Come conciliare il diritto di cronaca con la presunzione di innocenza in un sistema dell’informazione sempre più veloce e influenzato dai social network? Attorno a questa domanda si è sviluppato il convegno ‘Informare per rassicurare. L’equilibrio tra diritto di cronaca e presunzione di innocenza’, ospitato nel Cortile d’Onore della Questura di Torino alla presenza del Capo della Polizia e Direttore Generale della Pubblica Sicurezza, Prefetto Vittorio Pisani. L’iniziativa ha riunito rappresentanti delle istituzioni, della magistratura, dell’avvocatura e del giornalismo per approfondire il delicato rapporto tra informazione, tutela dei diritti individuali e sicurezza pubblica.
Ad aprire i lavori è stato il Questore di Torino, Dirigente Generale di Pubblica Sicurezza Massimo Gambino. Il confronto, moderato dal direttore de ‘La stampa’ Andrea Malaguti, ha visto la partecipazione del Procuratore della Repubblica di Torino Giovanni Bombardieri, del Presidente dell’Ordine dei Giornalisti del Piemonte Stefano Tallia e del Segretario del Consiglio dell’Ordine degli Avvocati di Torino Claudio Strata.
Il succo dell’incontro
Al centro del dibattito la normativa che disciplina la diffusione delle informazioni relative ai procedimenti giudiziari e il bilanciamento tra il diritto dei cittadini a essere informati e la tutela della presunzione di innocenza. Nel suo intervento il Capo della Polizia ha posto l’attenzione sul concetto di interesse pubblico alla notizia, sottolineando come questo non possa essere valutato esclusivamente sotto il profilo informativo ma debba tenere conto anche delle ricadute sulla sicurezza collettiva.
“La valutazione dell’interesse pubblico alla notizia porta con sé anche la valutazione della pubblica sicurezza, rimessa esclusivamente alle Autorità locali del Prefetto e del Questore”, ha spiegato Pisani. Secondo il Capo della Polizia, la decisione di rendere nota un’indagine o un provvedimento deve considerare anche gli effetti che quella informazione può avere sulla prevenzione dei reati e sulla tutela dei cittadini.
Qualche caso
Pisani ha richiamato alcuni casi concreti. Tra questi, la possibilità che un imprenditore sottoposto a indagini possa essere destinatario di un’interdittiva antimafia oppure situazioni nelle quali la frequentazione di una persona indagata possa comportare conseguenze amministrative per altri cittadini, come la revoca del porto d’armi. Circostanze che, secondo il prefetto, rientrano nel più ampio concetto di interesse pubblico e pongono interrogativi sull’attuale disciplina normativa. “Si tratta di esempi reali che pongono interrogativi sulla norma attuale, sulla sua efficacia e sulle conseguenze pratiche per i cittadini e per la pubblica sicurezza”, ha osservato.
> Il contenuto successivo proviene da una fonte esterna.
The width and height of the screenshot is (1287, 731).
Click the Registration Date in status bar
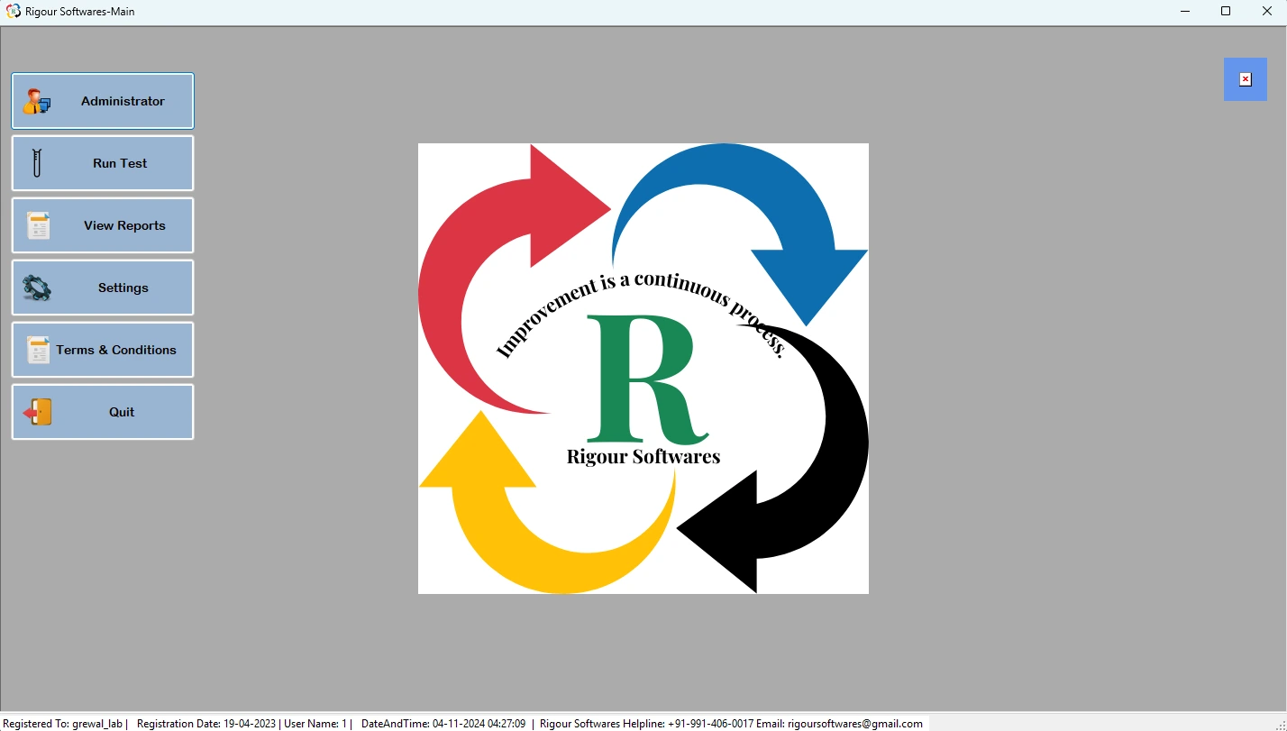coord(205,724)
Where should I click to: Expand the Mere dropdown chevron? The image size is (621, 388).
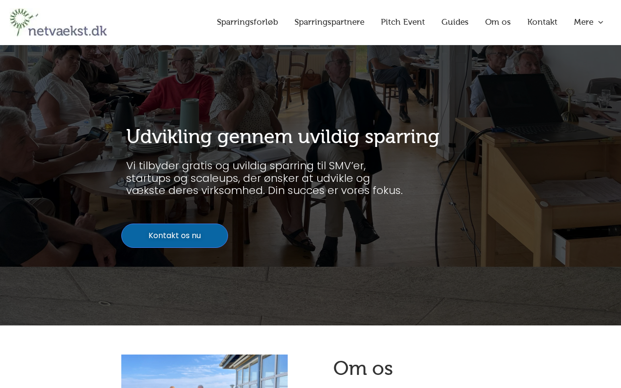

Una parte significativa dell’intervento è stata dedicata anche all’evoluzione del sistema dell’informazione e al ruolo crescente dei social network nella diffusione delle notizie. Pisani ha evidenziato come il passaggio da un modello informativo tradizionale a uno caratterizzato dalla circolazione immediata dei contenuti abbia modificato profondamente il contesto nel quale operano istituzioni e organi di informazione.
Contenuti online
“Innanzitutto esiste un limite alla rimozione dei video sui social network”, ha ricordato il Capo della Polizia. Attualmente le forze dell’ordine possono disporre la rimozione immediata di contenuti online soltanto in presenza di fattispecie particolarmente gravi, come il terrorismo o la pedopornografia. Pisani ha citato il caso di filmati che mostrano rapine o altri reati pubblicati con finalità di esaltazione della violenza e capaci di ottenere ampia diffusione online. “La legge attuale non permette alle autorità di chiederne la rimozione immediata. Questa norma andrebbe modificata o, quantomeno, ridiscussa”, ha affermato.
Il Prefetto ha inoltre evidenziato come la rapidità con cui oggi circolano immagini e informazioni renda più difficile ristabilire un equilibrio comunicativo una volta conclusi gli accertamenti giudiziari. “A causa di questa velocità e viralità il semplice comunicato stampa successivo alla risoluzione del caso non riesce a bilanciare la notizia del fatto accaduto”, ha sottolineato.
Galleria fotografica
Al termine del convegno è stata inaugurata, presso l’Ufficio di Gabinetto della Questura, una galleria fotografica realizzata con la collaborazione dell’Unione Industriali Torino. L’esposizione prende spunto da alcune storiche prime pagine de ‘La stampa’ dedicate ai momenti più significativi della vita della città e le affianca a immagini che raccontano l’attività svolta dalla Polizia di Stato sul territorio torinese nel corso degli anni, offrendo uno sguardo sul rapporto tra cronaca, memoria collettiva e istituzioni.